If we can agree that merchants churn 25% annually, the average life span of a merchant is generously 2.5 years. At Toast’s current billing rate of $100/mo, they can expect $3,000 in lifetime value per merchant at a rate of $1,200 per year. At 5,000 merchants, Toast earns $6M a year. So even if Toast’s valuation in two years remains unchanged at $100M, that’s still ~17x revenue multiple on 5,000 merchants.

Okay well neither of these comparisons seem to hold any financial logic under the “large merchant base” thesis. So what the hell is going on?

It’s my belief that Toast, along with other cloud POS companies, sees the POS as a platform play. With open access to data, there are a myriad of solutions that can quickly plug and play with the POS, and the POS company can take a cut of each one. If a merchant previously paid $20K for a POS system and is now only forking over $1,500, there seems to be a pretty large delta of available funds. At face value this is logical, and correct. But the model will fall apart under the current approach.

I’m unconvinced any POS provider successfully builds their own bolt-on offerings or platforms alongside their core POS. Unlike the online worlds of search and social, POS is not inherently a high margin business. There’s the dirty work of sales, feature improvements, and support that limit margins. This keeps available funds for bolt-on product development to a minimum.

It’s also hard to compete with companies that do one or two things really well who aren’t in the business of selling POS, too. Is Revel going to build a better CRM than Salesforce? Shopkeep a better loyalty tool than FiveStars?
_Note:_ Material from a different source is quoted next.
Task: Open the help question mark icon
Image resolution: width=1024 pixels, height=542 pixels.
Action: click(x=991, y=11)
I’m really not trying to pick on Toast, but if we look at their add-ons page I see their online ordering and delivery product staring me right in the face.  Is Toast going to build a better ordering product than OLO, who has raised over $60M to do one thing really, really well? And what about consumer eyeballs: is Toast going to bring as much marketing value to ordering as a Grubhub? Grubhub is an antiquated technology platform requiring fax machines, but it works because they offer consumer exposure. How can Toast generate the same consumer platform value as a Grubhub? Do I want a separate ordering app for Toast’s 1,000 restaurants? Methinks not.
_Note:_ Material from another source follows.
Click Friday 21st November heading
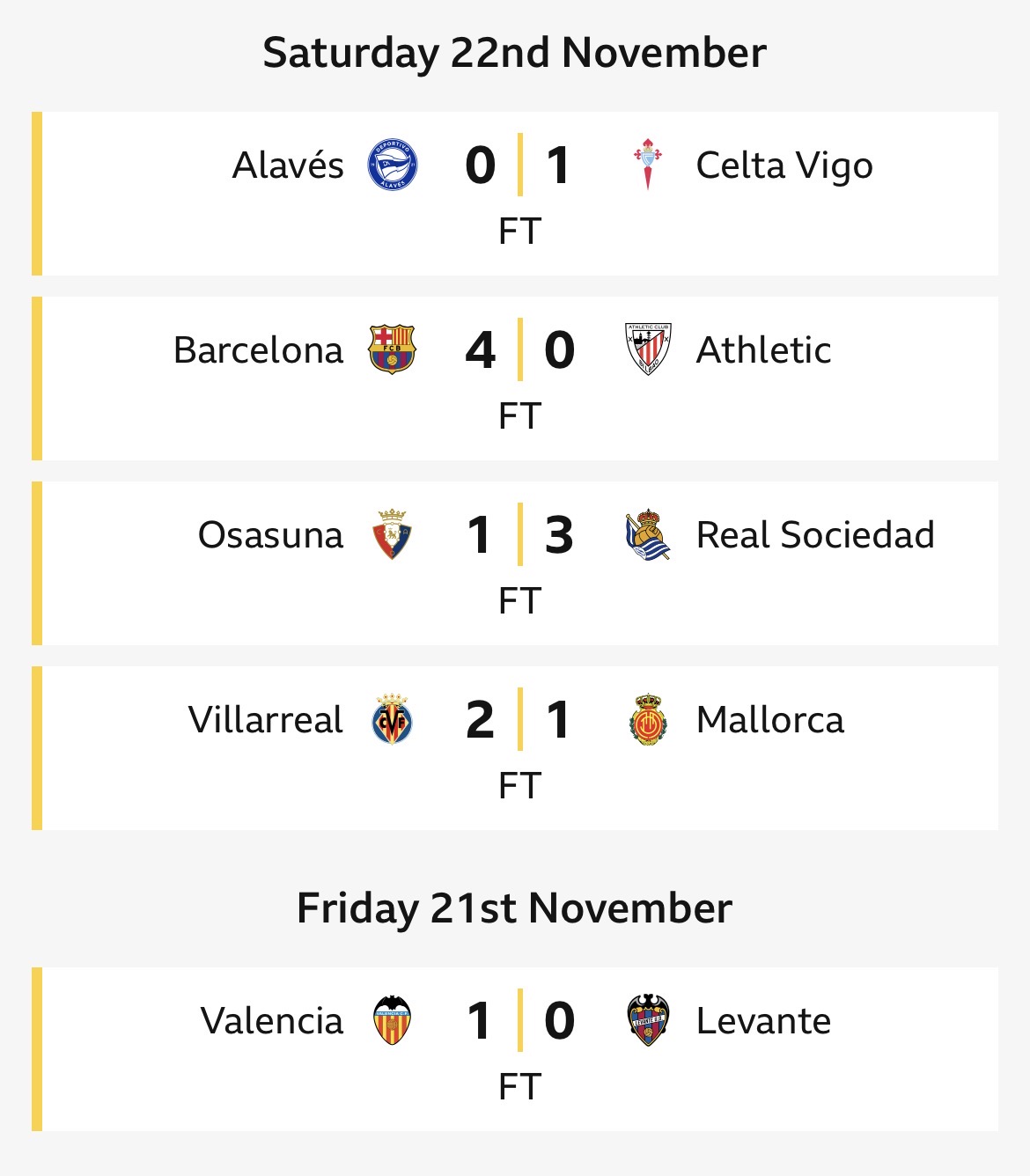The image size is (1030, 1176). [x=515, y=908]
Previous POS companies that have tried their hand at building non-core products have suffered: when was the last time you downloaded a POS app to transact with its merchants? Micros and NCR have offered plenty of bolt-on solutions but few customers use them because they’re expensive relative to 3rd party options; POS companies have large expenses to simply run their core POS business and they pass those costs onto their merchants in their bolt-on products. Realizing this, Micros and NCR went so far as to build walled gardens to ensure that their solutions were the only approved choices available to their merchants*, but in a twist of irony this has helped spur the rapid growth of cloud POS.

Success has come when companies recognize their core strengths and play to them. FirstData, in an effort to do more with its data, hired Palantir to build Insightics. It then used its distribution muscle to deliver value to tens of thousands of merchants. Similarly, TSYS partnered with Womply. Womply built and sold a product directly to TSYS merchants, and TSYS provided the data it had from hundreds of thousands of merchants to make the product possible. If POS companies took this approach they could focus on their core product while earning revenue share from best-of-breed third party bolt-ons and platforms, all without burning crucial, limited funds on R&D.
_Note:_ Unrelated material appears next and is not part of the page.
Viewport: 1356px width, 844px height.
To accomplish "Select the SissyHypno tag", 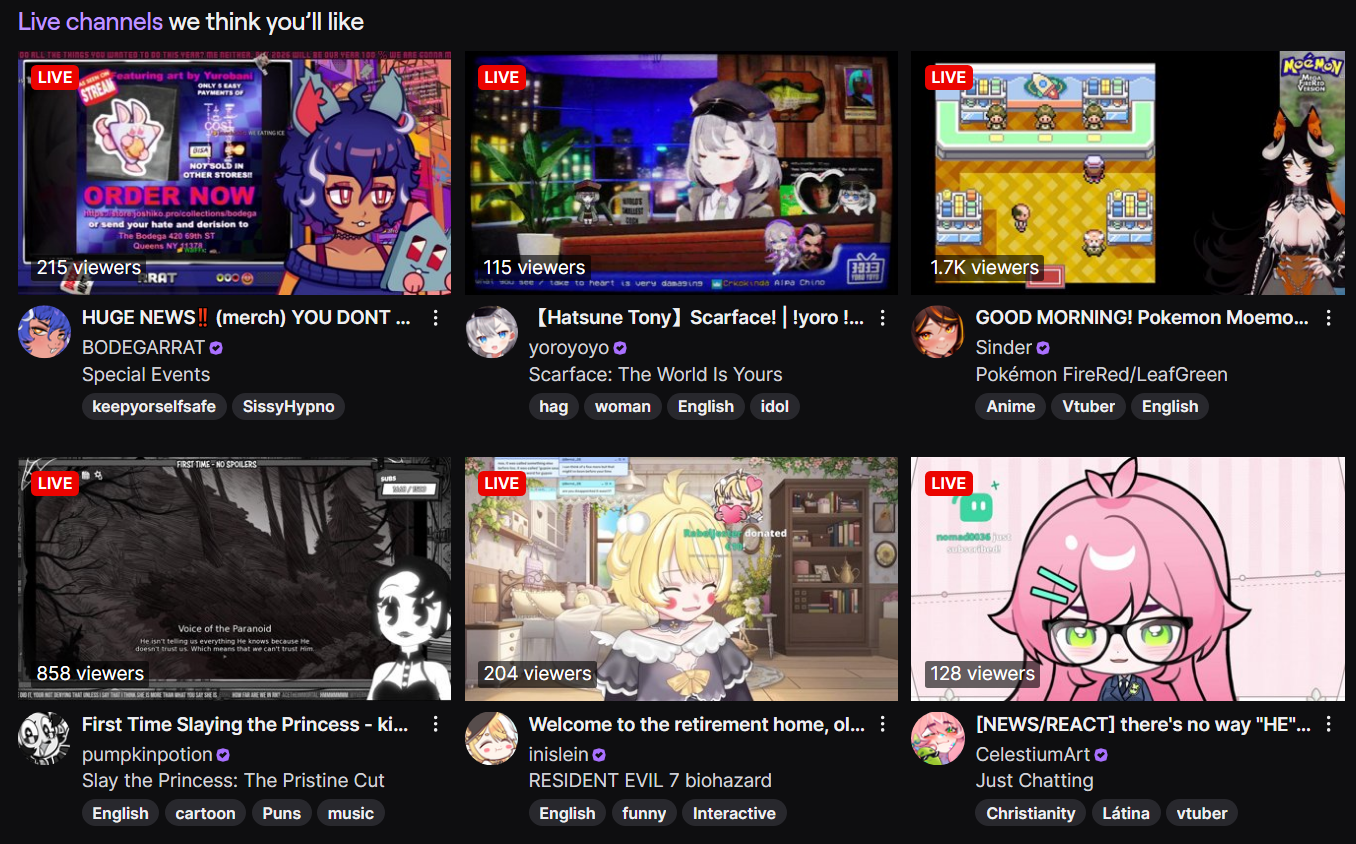I will [289, 406].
Unfortunately I’ve seen very little in this line of thinking from cloud POS providers. It’s possible that cloud POS is taking a short-term layover, and they’re establishing business processes until they must focus hard on their future. But it gives me pause when POS providers are branding themselves as the “all-in-one” solution. I understand that you need to tell investors that you’ll do everything. In the low-margin POS industry, it’s scary if you actually believe it.

* Micros and NCR require their merchants to pay laughable prices for integration modules, like AlohaConnect, in order to use many third party applications. AlohaConnect was last priced at a meager $1,500… or the cost of an entirely new cloud POS system.